• **WHAT YOU ARE ASKED TO DO**
Your copy begins at the line with "The height and width of the screenshot is (826, 635)." and runs through the end of the data below. Set down only those lines exactly, without pictures.

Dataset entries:
====================
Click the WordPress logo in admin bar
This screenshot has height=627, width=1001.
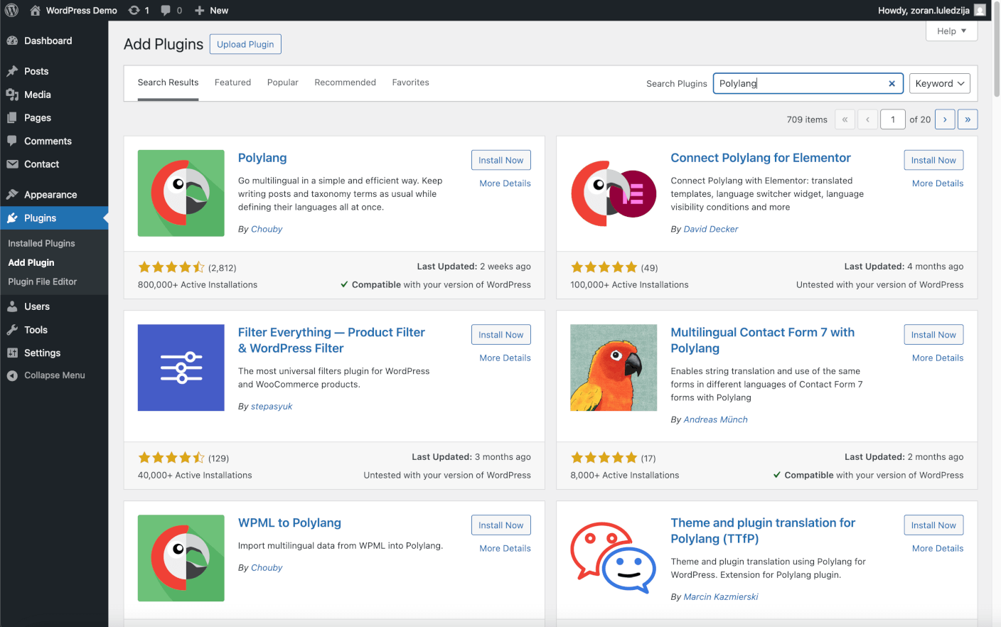11,10
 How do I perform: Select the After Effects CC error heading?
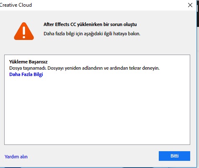click(x=90, y=24)
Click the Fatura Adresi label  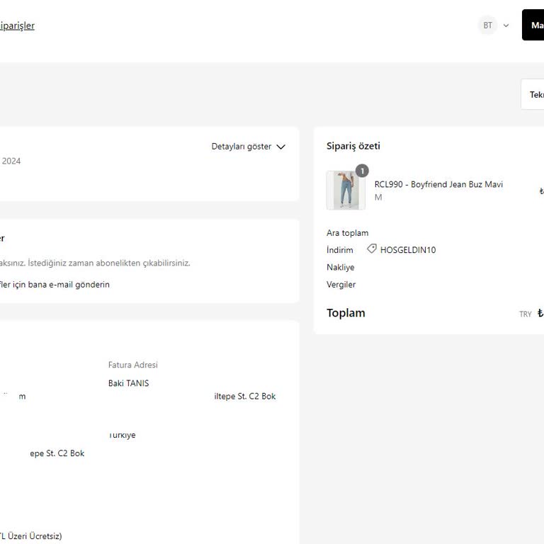click(132, 365)
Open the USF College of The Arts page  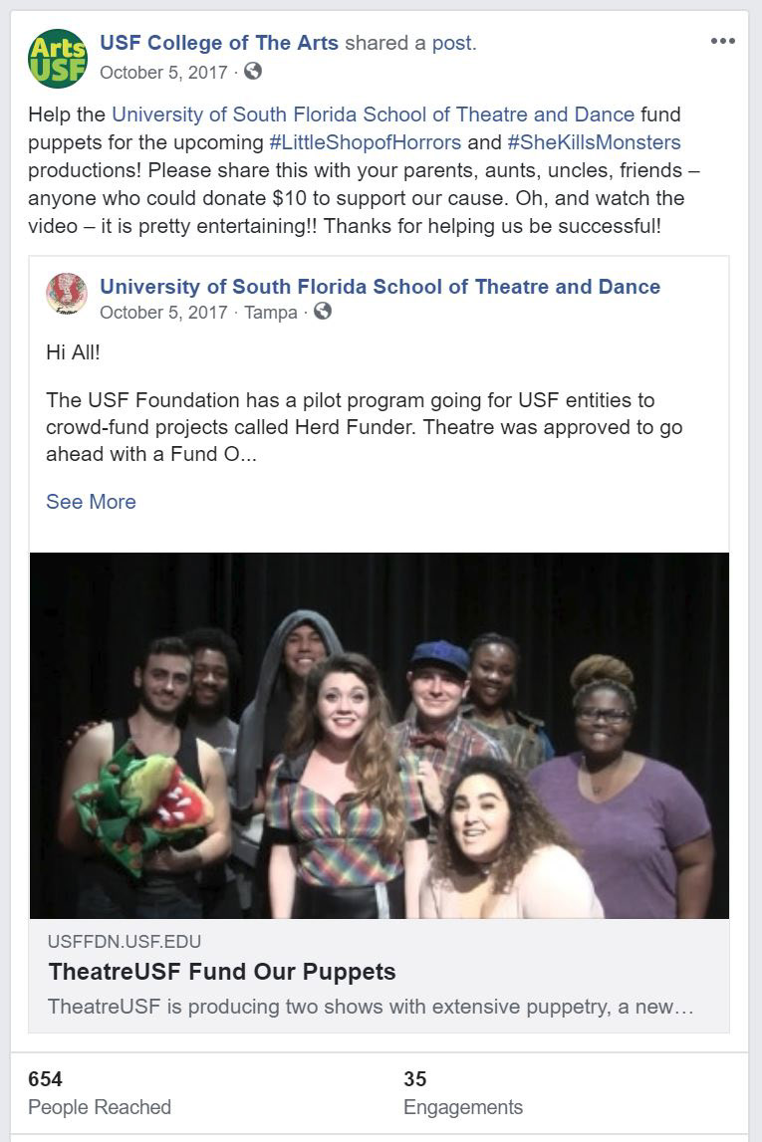click(x=219, y=43)
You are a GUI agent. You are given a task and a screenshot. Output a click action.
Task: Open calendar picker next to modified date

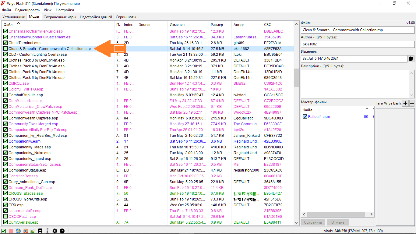[411, 59]
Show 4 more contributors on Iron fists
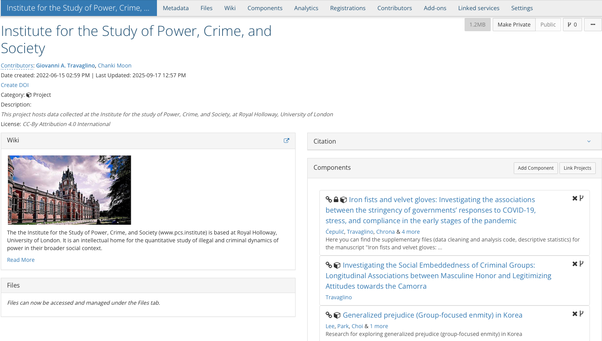 point(411,232)
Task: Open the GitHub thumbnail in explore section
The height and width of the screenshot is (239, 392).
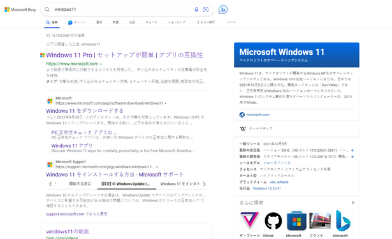Action: coord(273,221)
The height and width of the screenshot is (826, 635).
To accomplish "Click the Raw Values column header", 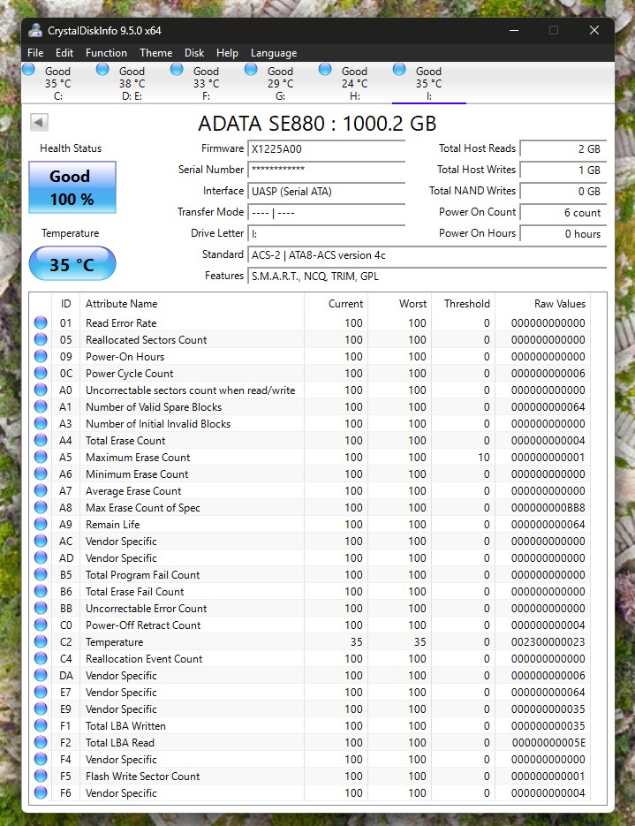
====================
• **FINAL ANSWER**
The height and width of the screenshot is (826, 635).
To accomplish "Click the Raw Values column header", 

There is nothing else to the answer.